Calorie Intake: What's in a day?

Here's something I've been wondering about for a while - say I have a relatively low-calorie day (yesterday I had a 150 calorie breakfast, skipped lunch, and had a 600 calorie dinner with 280 calories of snack afterwards). I also exercised (a mix of walking and jogging for about 1h16m, 5.5 miles total) for an estimated 700 calories burned.

On my current settings, which give me around 1550 calories per day, that leaves me with around 520 left over plus the 700 (again, estimated) that I burned, meaning around 9pm I still had something like 1220 calories to spare.

I didn't eat anything else from that point on, but a little after midnight I went for another snack, about 170 calories worth of almonds. Now I could put this on my calorie log for the new day, where I'm back at 1550 again (which means I'm now cutting into my allowed calories for three meals plus any snacks) or I could backdate the snack to the previous day where I still have plenty of room to spare.

For now I've settled on treating each day as the period during which I was awake - so if I stay up a few hours past midnight and snack during this time, I still treat it as if it were part of the "previous" day's consumption. This is particularly attractive if I've had a big workout on one day and feel like eating some of those calories back. The next day I might not work out, and it stinks to have a post-midnight snack cramp my options for the rest of the next day.

Am I throwing off the accuracy and effectiveness of my plan by doing this? Or does it all wash out in the end since I'll still be under my total limit at the end of the week?

Replies

  • phildawson75
    phildawson75 Posts: 205 Member
    No not at all, thats perfectly fine. Your body can't tell time and works the same 24/7, and you have to think of it as a continuous thing rather than I must eat these calories before the clock strikes midnight. I would add those night snacks as the day before as that's when you did your exercise.

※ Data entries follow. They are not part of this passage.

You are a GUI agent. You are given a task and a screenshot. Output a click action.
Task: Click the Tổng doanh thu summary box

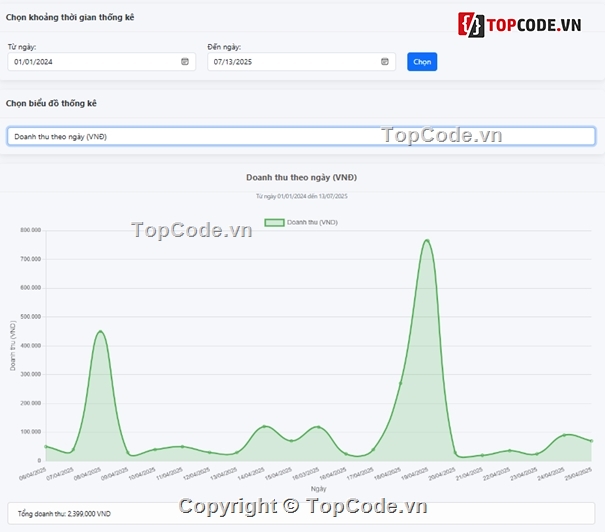click(301, 512)
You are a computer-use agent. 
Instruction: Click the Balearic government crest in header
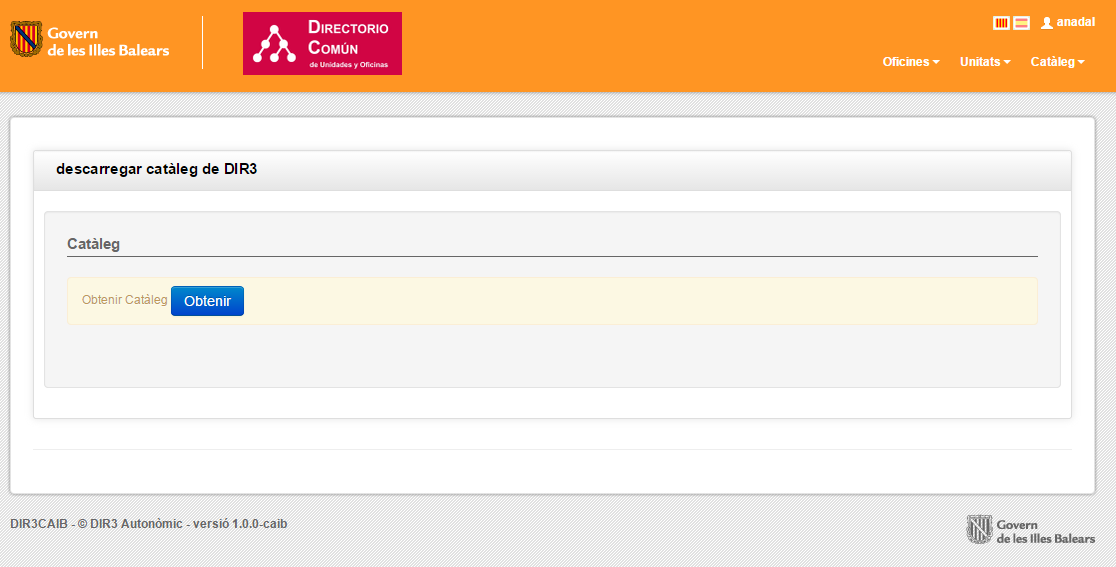27,40
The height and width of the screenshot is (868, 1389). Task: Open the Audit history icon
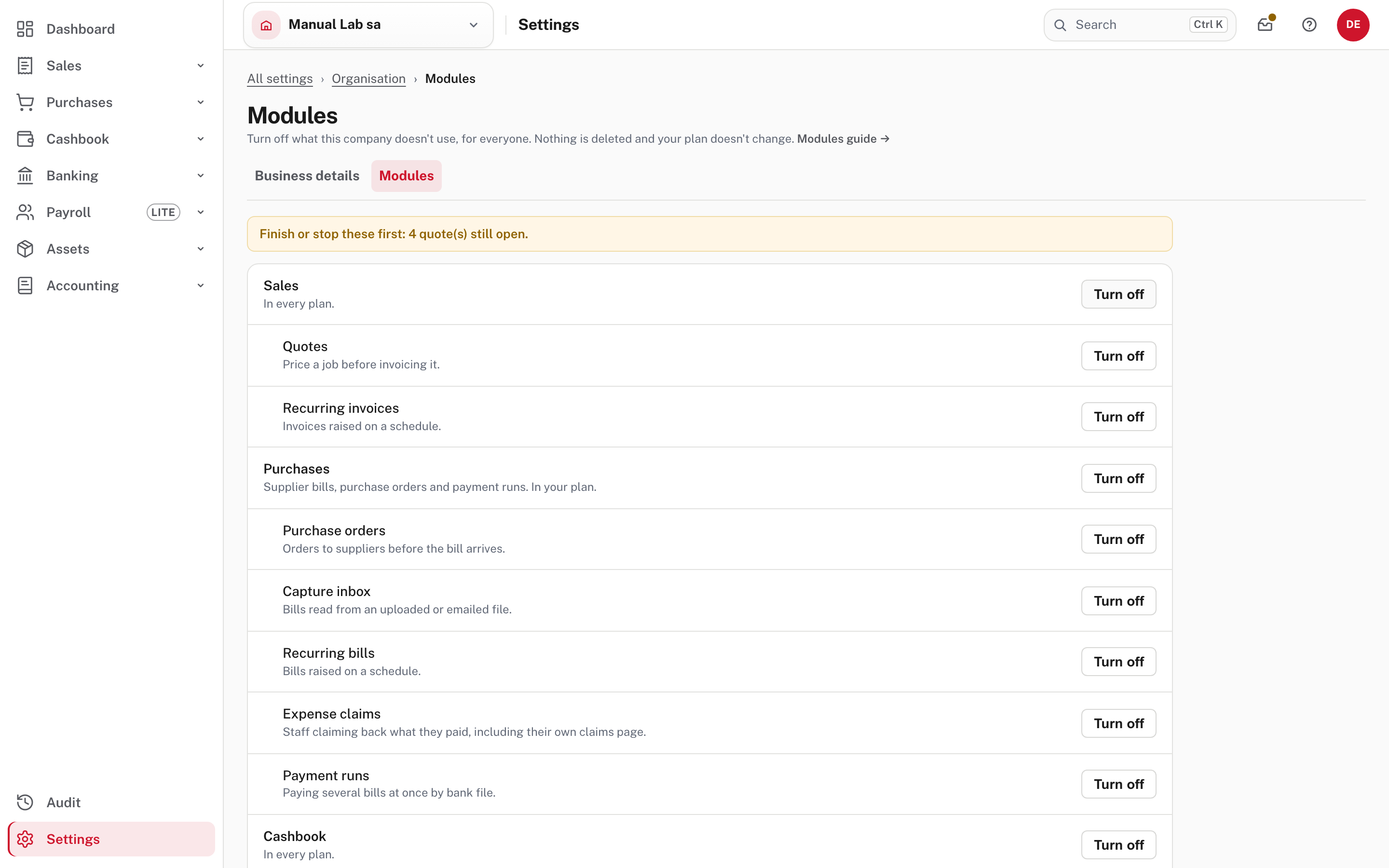25,802
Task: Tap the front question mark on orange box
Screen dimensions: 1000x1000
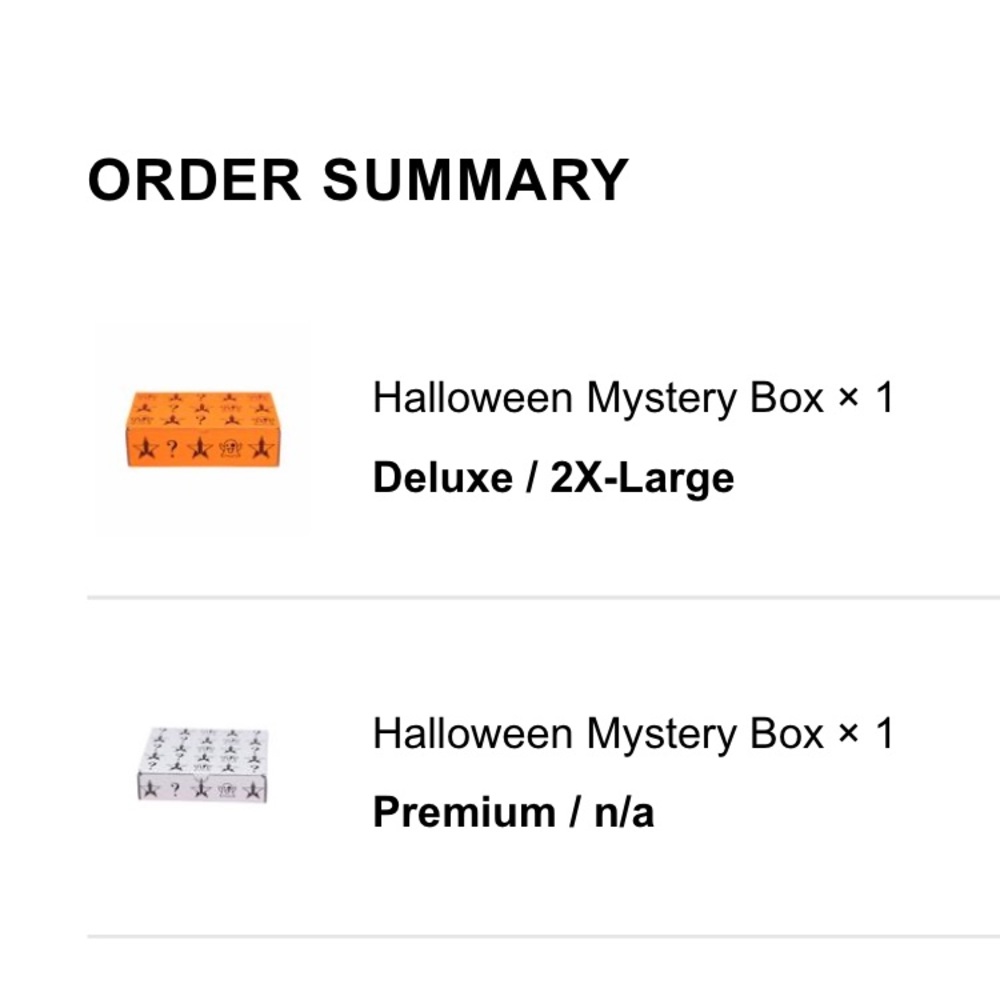Action: [172, 448]
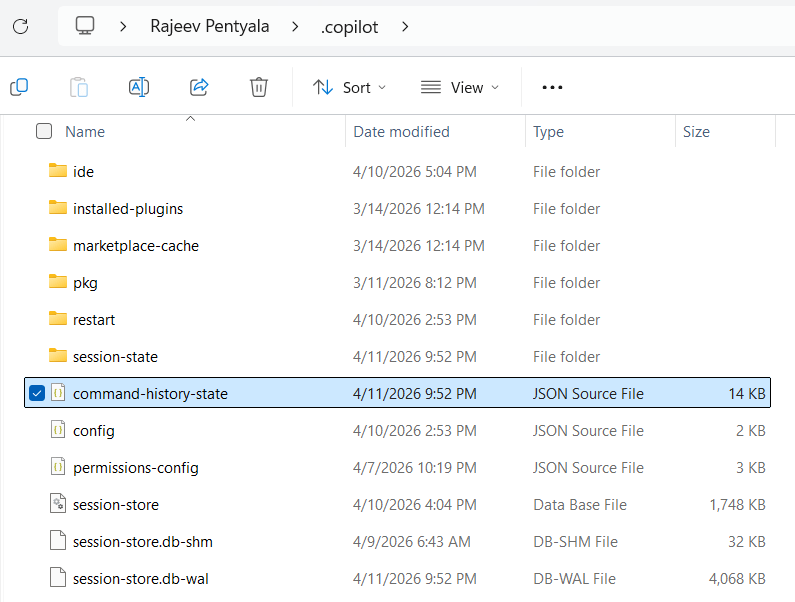Expand chevron after Rajeev Pentyala breadcrumb
Viewport: 795px width, 602px height.
click(x=295, y=27)
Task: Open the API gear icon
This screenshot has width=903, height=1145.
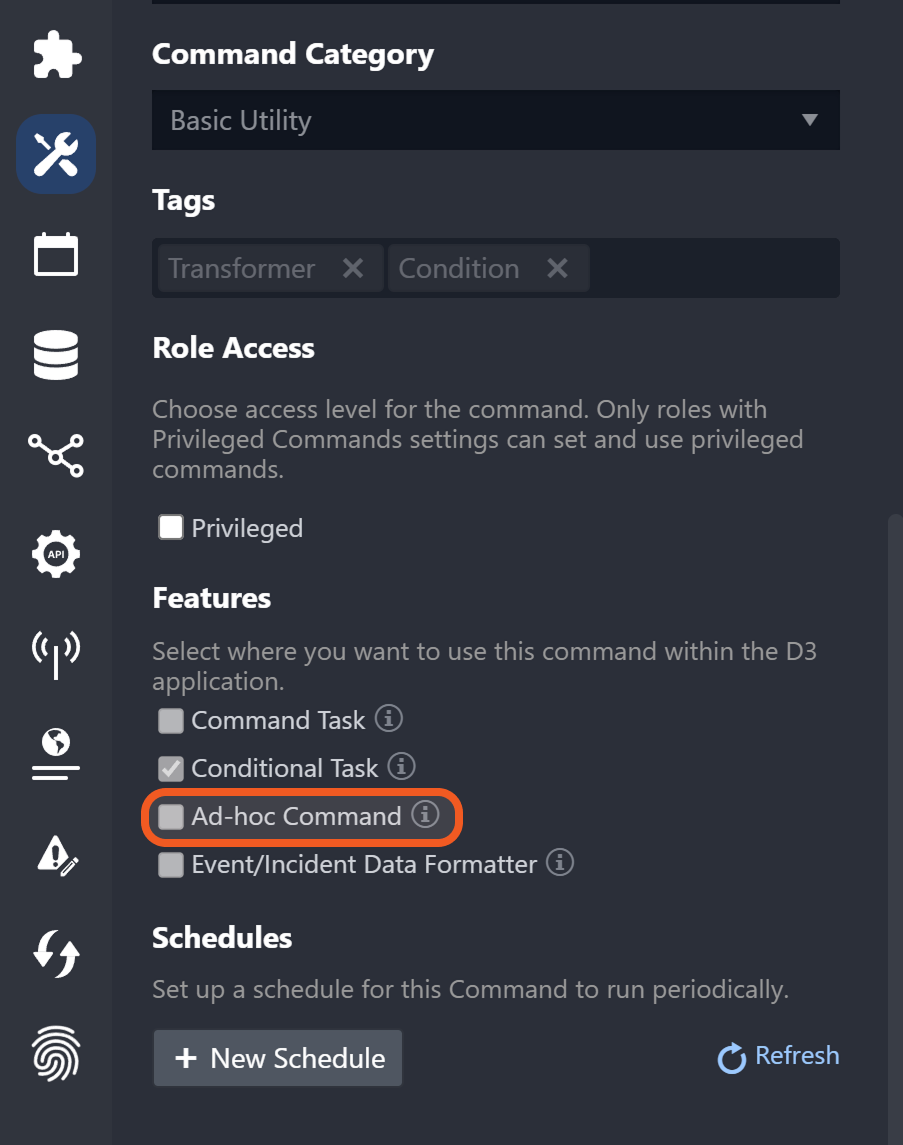Action: 56,554
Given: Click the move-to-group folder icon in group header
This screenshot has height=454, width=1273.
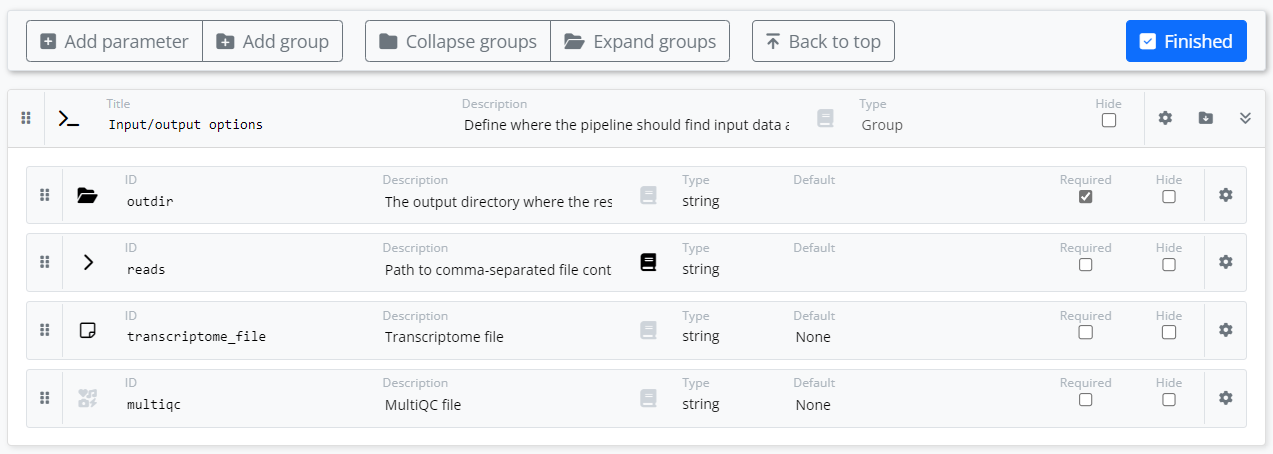Looking at the screenshot, I should (x=1206, y=118).
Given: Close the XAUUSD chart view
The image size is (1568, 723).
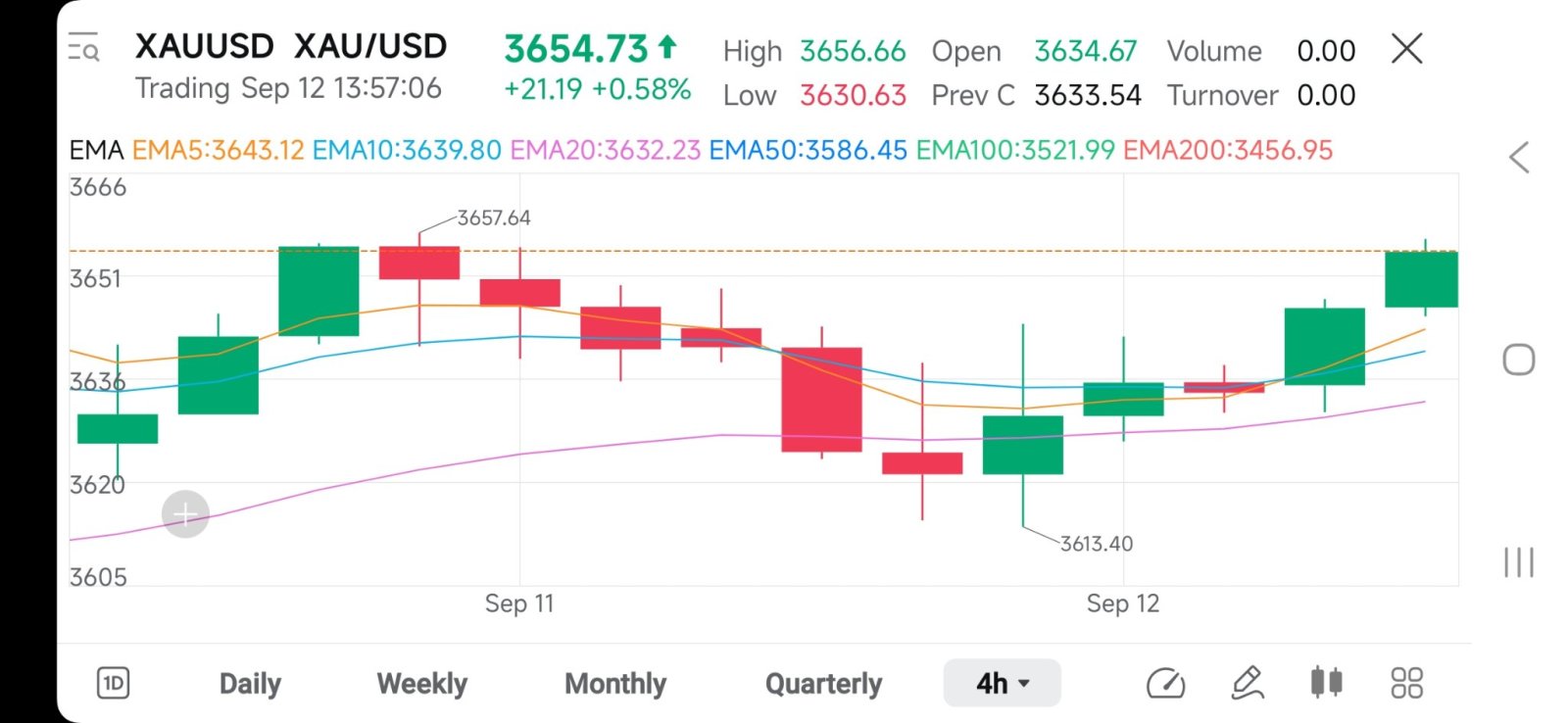Looking at the screenshot, I should pos(1406,48).
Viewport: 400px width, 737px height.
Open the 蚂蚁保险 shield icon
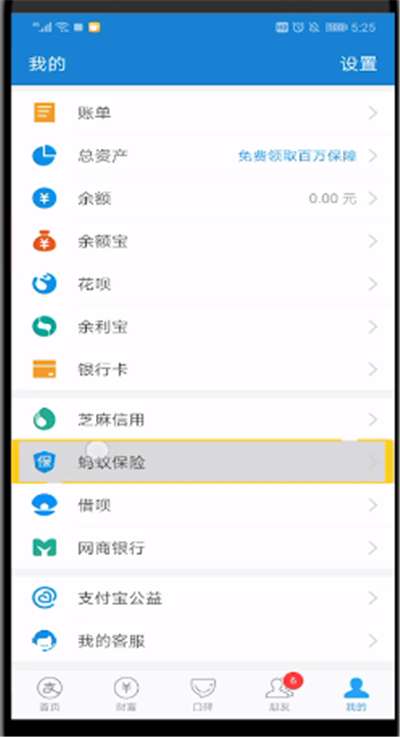[44, 463]
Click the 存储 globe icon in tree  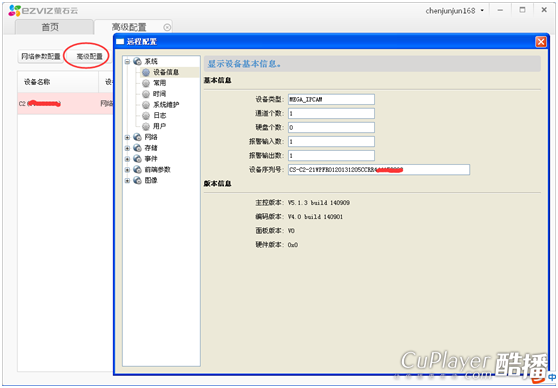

    It's all really about cals in vs cals out, rather than time.
  • cruciia
    cruciia Posts: 94 Member
    I've wondered this also. Or whether, if I overeat say 200 calories on Monday, should I just eat 200 less calories than I would have on tuesday to even the amount? It's a tricky subject.

    But I do do it how you do it. I treat each "day" as the time that I am awake instead of treating it by time.